I tak przykleiłam "kilka" kolejnych diamencików w Envy :)

Na zdjęciach ciężko uchwycić efekt całości, gdyż diamenciki się błyszczą niesamowicie :)




sobota, 14 stycznia 2017

Troszkę więcej

Witajcie:)

Jakiś czas temu kupiłam grafitową włóczkę na sweter.
Coś tam zaczęłam robić, później wszystko przeleżało około roku w szafie, i w końcu postanowiłam wyciągnąć i może nie dokończyć, ale coś stworzyć.
Sprułam więc wszystko i zaczęłam od nowa wzorem zaczerpniętym z jednej z poprzednich robótek, a mianowicie beretu.

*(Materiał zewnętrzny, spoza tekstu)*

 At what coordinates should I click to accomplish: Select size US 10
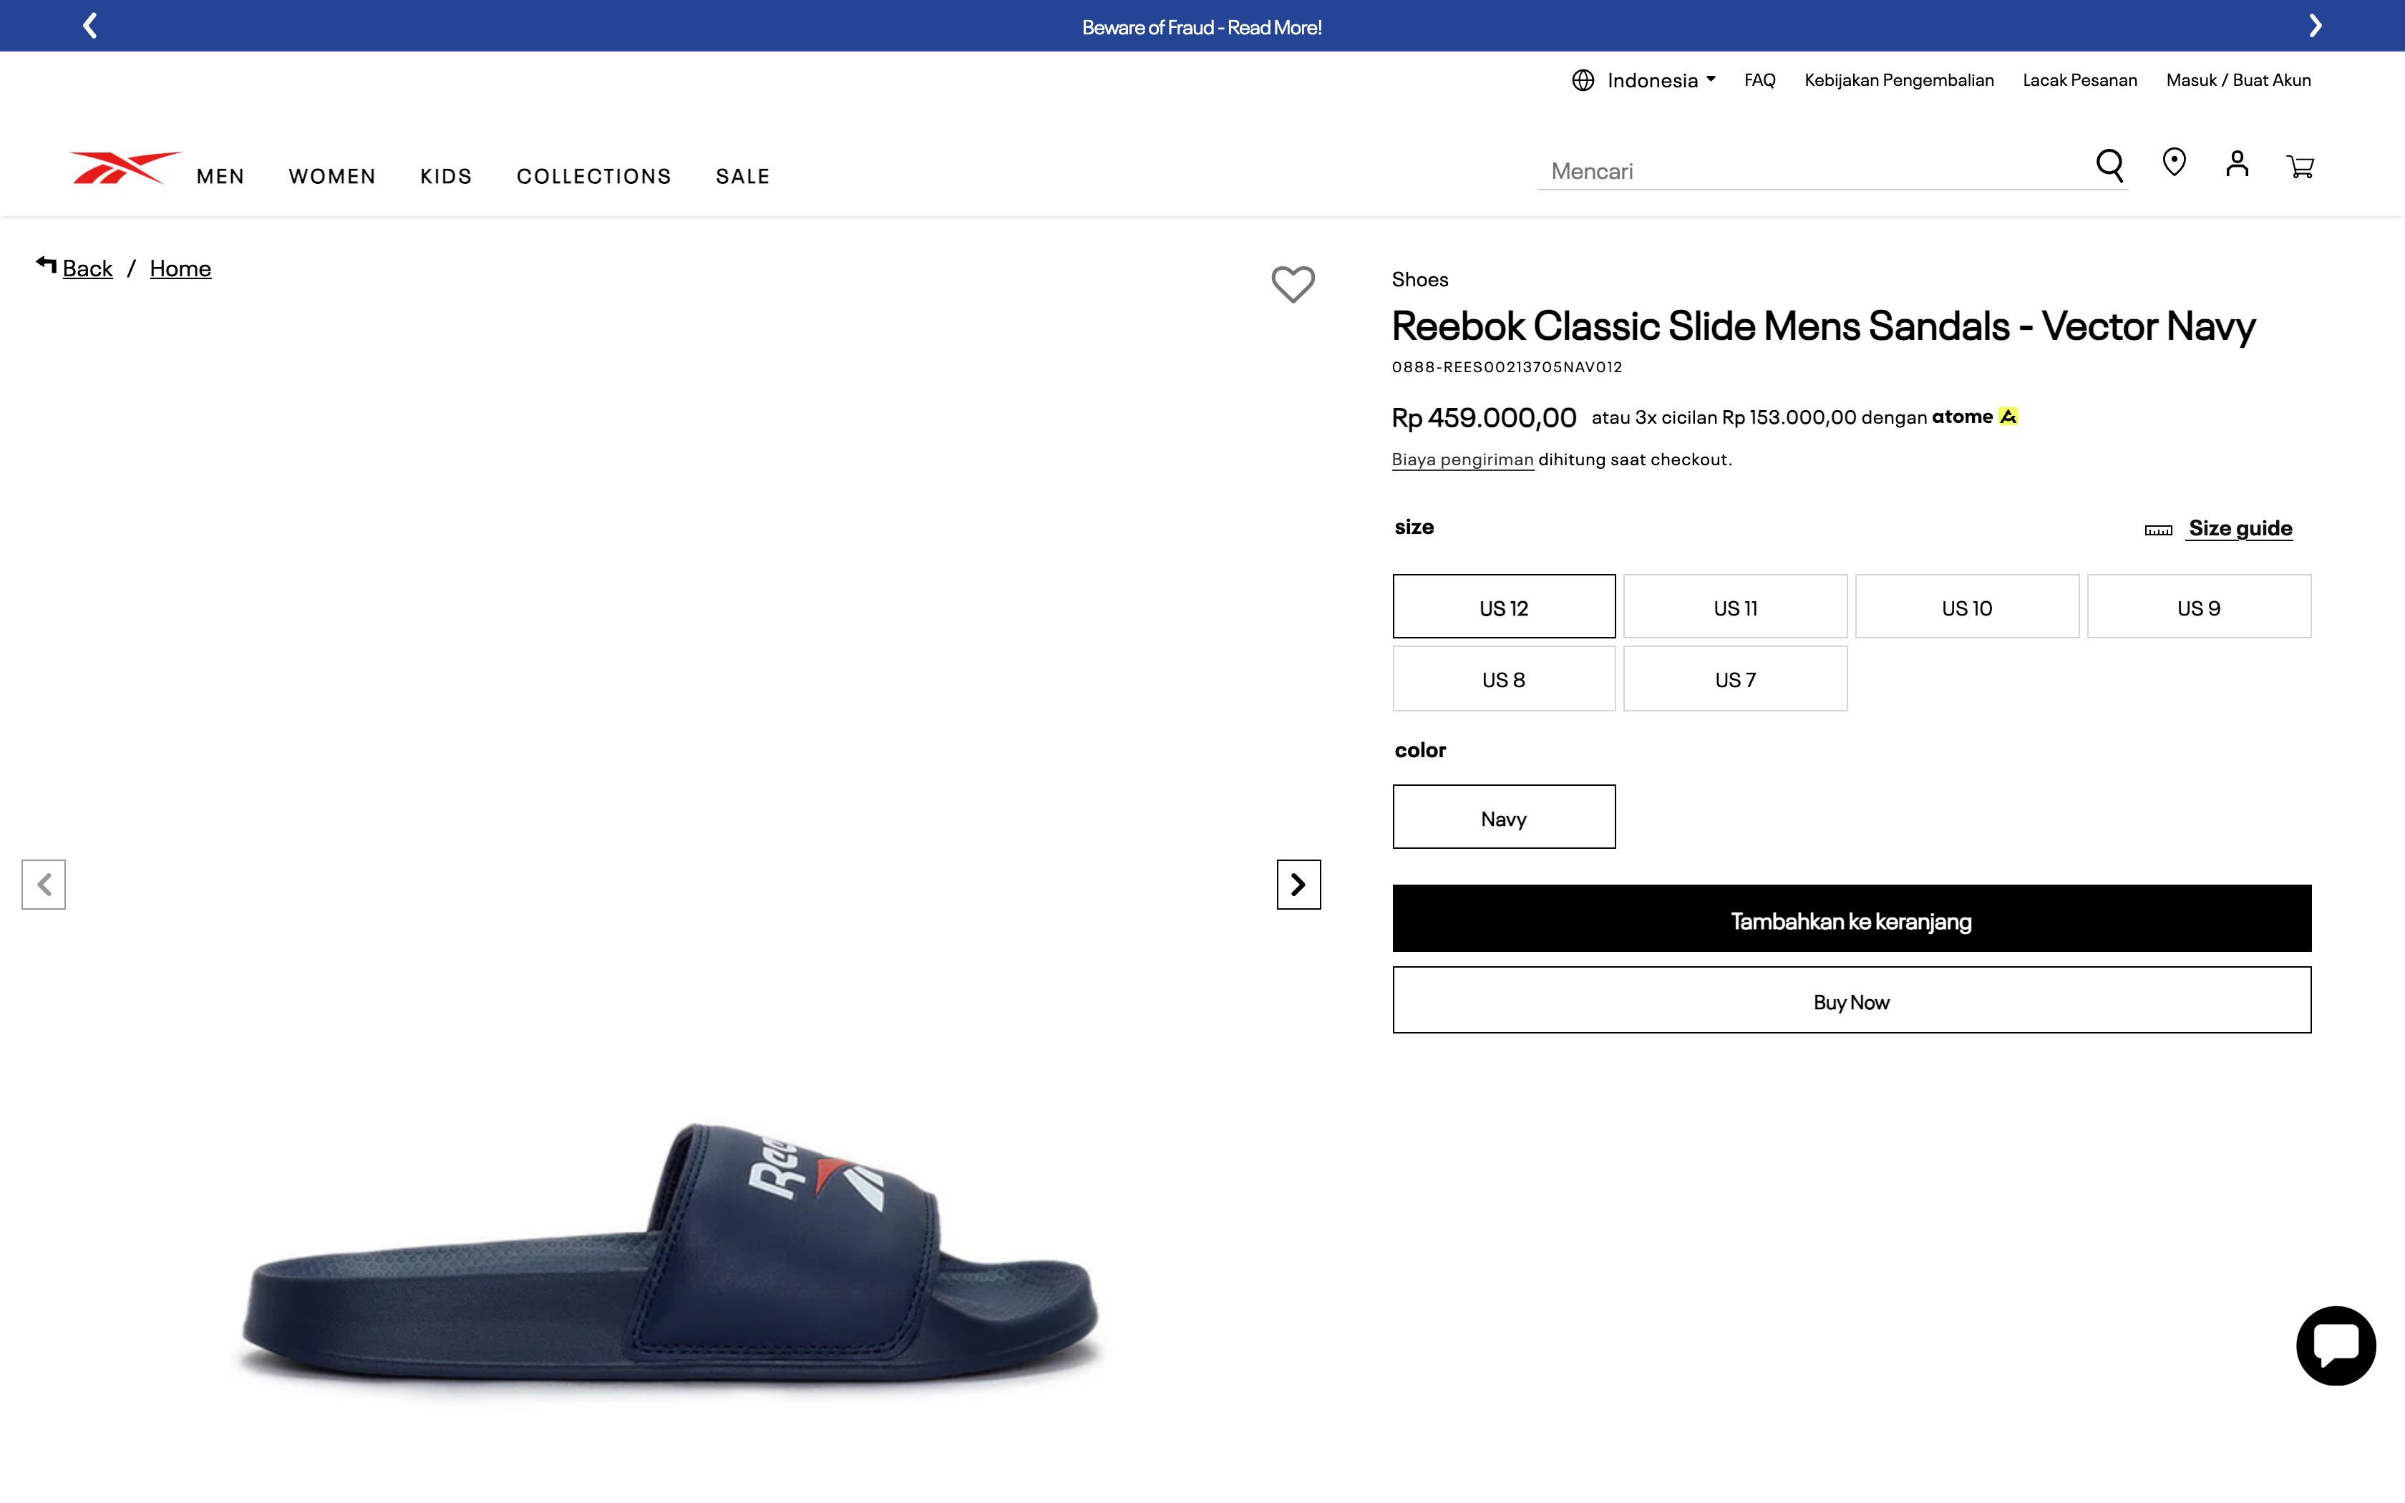pos(1967,606)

Stwierdziłam, że na tyle mi się podoba, iż zrobię nim sweter.
Wykończenie jedynie jest wymyślone przeze mnie.
Ile się naliczyłam, naprułam i nawkurzałam przy robótce to moje, ale efekt jest świetny jak dla mnie.
Trochę lepiej wygląda na wieszaku, niż na mnie, bo mogłam jednak zrobić nieco luźniejszy, ze względu na mój większy rozmiar, ale i tak nie jest źle:)





sobota, 7 stycznia 2017

Komplecik

Witajcie :)

Nie wiem, jak jest u Was, ale ja jak dosiądę się do jednej techniki to męczę ją przez cały czas, aż do znudzenia, a później znowu przechodzę do kolejnej.
Ostatnio mam wenę ciągle na szydełko i milion pomysłów w głowie.
Zachęcona tym, że beret wyszedł mi fajnie, postanowiłam zrobić sobie komplet do płaszczyka.
Czapka- ten sam wzór, ale jakże inny efekt i chusta, coby ciepło pod szyją było :)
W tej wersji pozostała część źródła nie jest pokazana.